Помню такой случай: у нас распаялась машина для стирки белья. Местный всех дел мастер, еврей, пришел и запросил за поправку цену, которая мне показалась чрезмерной. Я нашел в деревне грузина, обещавшего взять за починку гораздо дешевле. Машина была починена, установлена на свое место и начала функционировать. Но, увы, при первых же оборотах оси она опять расклеилась. Я был страшно смущен, что ввел отряд в лишний расход: пришлось позвать еврея и дать ему просимую цену… Гораздо ответственнее была другая наша обязанность: следить за отпуском продовольствия на кухню. Каждый вечер являлся ко мне специально приставленный к этому делу человек со списком всего, что надо было купить на завтра. Я о съестных припасах и ценах никакого понятия не имел, но должен был делать вид эксперта. Человек, как говорили, был плутоватый – и очень на этих покупках зарабатывал, стакнувшись с поставщиками. Мы с Долгоруковым решили, наконец, при самой сдаче на кухне, проверить количество купленного. На заре мы встали и нагрянули на кухню, велели вынуть из котла мясо, только что разрезанное на куски и туда погруженное, взвесить остальные продукты… Все совпадало точно с цифрами, разрешенными накануне по счету. Мы были посрамлены, наш враг посмеивался, а никаких более тонких средств проверки у нас не было, хотя систематическое надувательство, в общем, было несомненно.

Почему все это так выходило? Почему на нас – и, в частности, на меня легла такая непосильная ответственность? Пришлось признать, в конце концов, что это вышло потому, что никто другой черного дела в отряде делать не хотел.

«На верху» происходило то же самое. Собственно, всем делом отряда заведывала и трудилась за всех супруга предводителя, Наталия Афанасьевна Шереметева. Начиная с хлопот об устройстве привозимых к нам раненых и кончая последними мелочами санитарии, она во все входила сама. Мы ее за это очень уважали, – чего не могли бы сказать о других. В отряде значились два «главноуполномоченных», носящие громкие фамилии. Один был Николай Алексеевич Хомяков, сын знаменитого вождя славянофилов и будущий председатель Третьей Думы. Другой – тоже носил крупное славянофильское имя: Киреевский. Но Николай Алексеевич большую часть дня проводил на диване, спасаясь от несусветной местной жары. Во «дворце» он ограничивался ленивым остроумием, которое я потом узнал в председателе Думы. О Киреевском и того сказать не могу. Я не знаю, что он делал. Мой ближайший начальник Драшусов был человек живой и очень милый. С ним у меня завязались кое-какие отношения, но отнюдь не деловые. Я взял с собой на Кавказ две книги Шиллера: «Трилогию Валленштейна» и «Дон-Карлоса». «Дон-Карлос» ему особенно не понравился. «Поль, – говорил он (он называл меня шутливо: «Поль»), – как вам не совестно было родиться в 1859 году?» Я долго не понимал, почему это совестно. Позднее сообразил, что в 1859 г. был сделан первый приступ к крестьянскому освобождению. Вместо Шиллера он посоветовал мне читать гораздо более современную книгу: «Россию и Европу» Данилевского.

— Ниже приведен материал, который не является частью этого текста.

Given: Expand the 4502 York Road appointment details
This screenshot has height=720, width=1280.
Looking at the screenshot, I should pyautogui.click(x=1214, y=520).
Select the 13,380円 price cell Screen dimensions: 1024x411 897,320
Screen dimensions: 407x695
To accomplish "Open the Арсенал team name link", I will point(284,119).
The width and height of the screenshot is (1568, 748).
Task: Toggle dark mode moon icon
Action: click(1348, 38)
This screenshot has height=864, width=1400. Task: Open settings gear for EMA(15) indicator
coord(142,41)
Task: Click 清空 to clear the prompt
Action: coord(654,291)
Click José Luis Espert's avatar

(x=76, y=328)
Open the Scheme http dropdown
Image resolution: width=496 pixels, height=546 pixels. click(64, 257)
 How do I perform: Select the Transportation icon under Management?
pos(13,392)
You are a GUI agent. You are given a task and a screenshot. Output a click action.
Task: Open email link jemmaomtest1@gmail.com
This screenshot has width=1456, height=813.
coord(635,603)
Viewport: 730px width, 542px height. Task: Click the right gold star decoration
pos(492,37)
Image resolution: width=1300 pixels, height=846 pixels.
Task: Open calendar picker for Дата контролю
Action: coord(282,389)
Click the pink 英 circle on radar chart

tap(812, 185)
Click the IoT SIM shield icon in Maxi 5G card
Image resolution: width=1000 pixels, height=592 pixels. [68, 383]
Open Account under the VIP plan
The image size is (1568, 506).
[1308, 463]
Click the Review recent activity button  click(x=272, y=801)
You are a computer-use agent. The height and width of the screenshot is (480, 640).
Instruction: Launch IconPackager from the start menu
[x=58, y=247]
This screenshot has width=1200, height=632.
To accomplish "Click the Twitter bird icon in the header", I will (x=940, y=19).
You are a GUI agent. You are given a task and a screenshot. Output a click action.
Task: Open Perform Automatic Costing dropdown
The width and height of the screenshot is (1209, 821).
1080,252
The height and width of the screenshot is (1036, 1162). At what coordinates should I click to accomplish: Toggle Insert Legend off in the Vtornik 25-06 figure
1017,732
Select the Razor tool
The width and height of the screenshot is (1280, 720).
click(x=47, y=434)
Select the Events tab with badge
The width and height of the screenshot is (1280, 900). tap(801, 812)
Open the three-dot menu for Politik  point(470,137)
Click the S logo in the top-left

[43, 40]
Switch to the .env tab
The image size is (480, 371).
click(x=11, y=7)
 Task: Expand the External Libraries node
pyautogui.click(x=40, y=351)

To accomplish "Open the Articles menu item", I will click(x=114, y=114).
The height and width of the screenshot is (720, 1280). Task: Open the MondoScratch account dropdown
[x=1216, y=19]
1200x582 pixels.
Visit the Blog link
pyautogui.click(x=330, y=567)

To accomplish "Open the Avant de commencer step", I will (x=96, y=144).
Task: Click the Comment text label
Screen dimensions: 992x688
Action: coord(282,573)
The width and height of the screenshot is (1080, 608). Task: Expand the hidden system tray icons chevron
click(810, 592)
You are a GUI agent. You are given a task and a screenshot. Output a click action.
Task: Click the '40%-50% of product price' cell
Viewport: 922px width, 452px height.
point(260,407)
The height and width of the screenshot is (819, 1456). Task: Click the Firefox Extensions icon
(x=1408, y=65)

Я не знал тогда, что это – «Библия» славянофильства. Но взял и начал читать. Книга оказалась для меня довольно трудной, и первое знакомство с ней вышло довольно приблизительным. Основной политической тенденции книги я тогда не усвоил. Но меня заинтересовали в ней две вещи. Во-первых, естественно-исторический подход к славянофильству. Во-вторых, крайнее сужение понятий славянства до православных славян, с устранением католических. Я заинтересовался теорией культурных типов и ее естественно-историческим обоснованием. Но никак не мог примирить этого подхода с всемирно-исторической миссией славянофильства. Однако беседовать на эти темы с Драшусовым оказалось невозможно. Он удостоил меня своего доверия и поверял мне свои нежные чувства к одной очень милой барышне инфирмьерке, на которой, кажется, в отряде же и женился.